* _TASK REQUIREMENTS_:
Please return all lines from the records below that include the string "will".
++++ GIVEN DATA ++++
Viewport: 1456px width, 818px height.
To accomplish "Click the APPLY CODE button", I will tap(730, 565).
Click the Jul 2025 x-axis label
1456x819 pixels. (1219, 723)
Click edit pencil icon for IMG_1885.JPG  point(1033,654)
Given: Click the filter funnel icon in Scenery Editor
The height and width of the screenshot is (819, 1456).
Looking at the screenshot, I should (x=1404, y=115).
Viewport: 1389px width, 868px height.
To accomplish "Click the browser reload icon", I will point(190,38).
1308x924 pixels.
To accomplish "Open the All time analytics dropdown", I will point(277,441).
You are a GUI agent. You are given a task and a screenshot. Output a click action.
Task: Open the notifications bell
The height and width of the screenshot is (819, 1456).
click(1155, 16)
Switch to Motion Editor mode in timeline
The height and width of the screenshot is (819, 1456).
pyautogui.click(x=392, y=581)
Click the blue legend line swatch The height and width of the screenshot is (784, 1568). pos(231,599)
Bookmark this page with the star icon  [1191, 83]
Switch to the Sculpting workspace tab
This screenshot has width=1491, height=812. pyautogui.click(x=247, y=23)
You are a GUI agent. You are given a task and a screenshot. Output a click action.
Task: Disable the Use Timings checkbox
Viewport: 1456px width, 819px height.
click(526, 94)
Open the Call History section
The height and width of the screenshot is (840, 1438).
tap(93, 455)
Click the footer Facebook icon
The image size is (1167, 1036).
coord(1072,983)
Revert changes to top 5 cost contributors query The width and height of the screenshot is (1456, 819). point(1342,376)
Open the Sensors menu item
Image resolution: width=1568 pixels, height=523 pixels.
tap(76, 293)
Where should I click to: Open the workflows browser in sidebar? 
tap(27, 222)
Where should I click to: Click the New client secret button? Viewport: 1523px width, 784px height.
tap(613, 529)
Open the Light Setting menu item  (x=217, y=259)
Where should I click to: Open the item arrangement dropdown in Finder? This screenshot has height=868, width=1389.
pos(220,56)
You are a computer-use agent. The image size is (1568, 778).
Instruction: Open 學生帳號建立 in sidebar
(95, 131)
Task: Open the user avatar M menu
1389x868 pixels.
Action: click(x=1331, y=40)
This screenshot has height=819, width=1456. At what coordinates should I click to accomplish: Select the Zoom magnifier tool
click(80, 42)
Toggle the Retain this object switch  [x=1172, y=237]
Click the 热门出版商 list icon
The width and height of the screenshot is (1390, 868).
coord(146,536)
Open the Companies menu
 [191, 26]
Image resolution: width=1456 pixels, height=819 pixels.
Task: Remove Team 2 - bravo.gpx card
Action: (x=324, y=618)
++++
* _RESPONSE FOR THIS EXERCISE_:
To accomplish "Click the APPLY CODE button", I will tap(730, 565).
To accomplish "Click the browser reload icon", I will point(190,38).
To accomplish "Open the All time analytics dropdown", I will point(277,441).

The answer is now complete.